3. Number of experts used to establish the ground truth for the test set and the qualifications of those experts (e.g. radiologist with 10 years of experience)
This information is not provided. As no clinical test set is detailed, there's no mention of experts or ground truth establishment relevant to clinical performance.
4. Adjudication method (e.g. 2+1, 3+1, none) for the test set
This information is not provided.
5. If a multi reader multi case (MRMC) comparative effectiveness study was done, If so, what was the effect size of how much human readers improve with AI vs without AI assistance
This information is not provided. The device is an IPL treatment device, not a diagnostic AI device that would typically participate in MRMC studies to evaluate human reader improvement with AI assistance.

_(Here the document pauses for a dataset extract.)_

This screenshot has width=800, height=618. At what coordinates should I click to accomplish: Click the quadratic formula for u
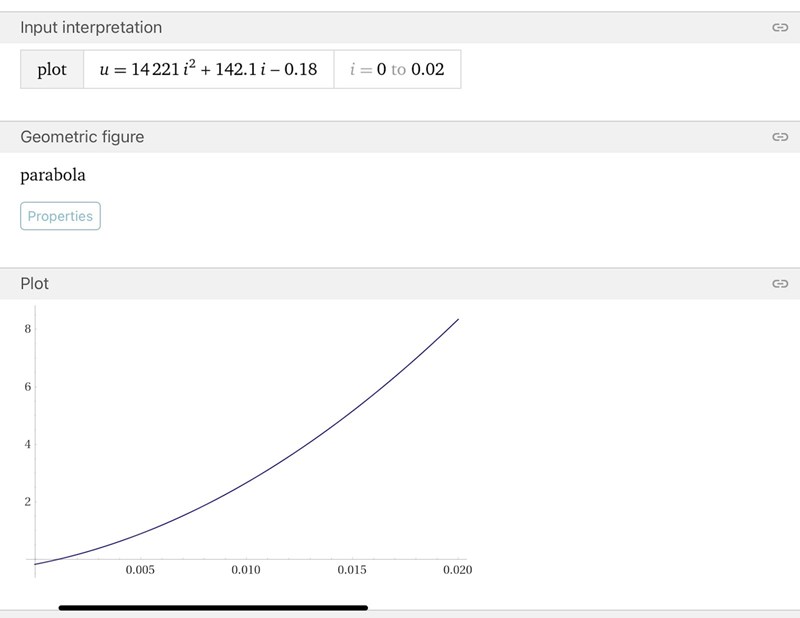(x=208, y=70)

6. If a standalone (i.e. algorithm only without human-in-the-loop performance) was done
This information is not provided. The device is a physical IPL treatment device, not a standalone algorithm.
7. The type of ground truth used (expert consensus, pathology, outcomes data, etc)
This information is not provided for clinical performance. The "ground truth" for the non-clinical tests would be the established standards (e.g., ISO, IEC norms) that the device successfully met.
8. The sample size for the training set
This information is not provided. As no clinical efficacy study is described, there is no mention of a training set.
9. How the ground truth for the training set was established
This information is not provided.
Summary of available "Performance Data" which are non-clinical:
Acceptance Criteria (Standard Compliance) | Reported Device Performance (Passed/Compliant) |
---|---|
Biocompatibility Testing: | |
ISO 10993-5 (Cytotoxicity) | No toxicity |
ISO 10993-10 (Skin Sensitization) | No significant evidence of causing skin sensitization |
ISO 10993-23 (Skin Irritation) | Applied sample did not induce irritation |
Electrical Safety and EMC: | |
IEC 60601-1-2 (EMC) | Compliant |
IEC 60601-1 (Basic Safety & Essential Performance) | Compliant |
IEC 60601-2-57 (Non-laser light source) | Compliant |
Eye Safety: | |
IEC 62471 (Photobiological safety) | Compliant |
Software Verification and Validation: | |
Basic Documentation risk level | All software requirement specifications met, hazards mitigated |
Usability (FDA Guidance) | Evaluated and Verified |
The study that proves the device meets these acceptance criteria are the laboratory and engineering tests listed under "Performance Data," demonstrating compliance with the referenced international standards (ISO, IEC) for safety and software functionality, and adherence to FDA guidance for usability. These studies were performed by the manufacturer as part of their submission without specific mention of external labs or detailed methodologies beyond the standard references.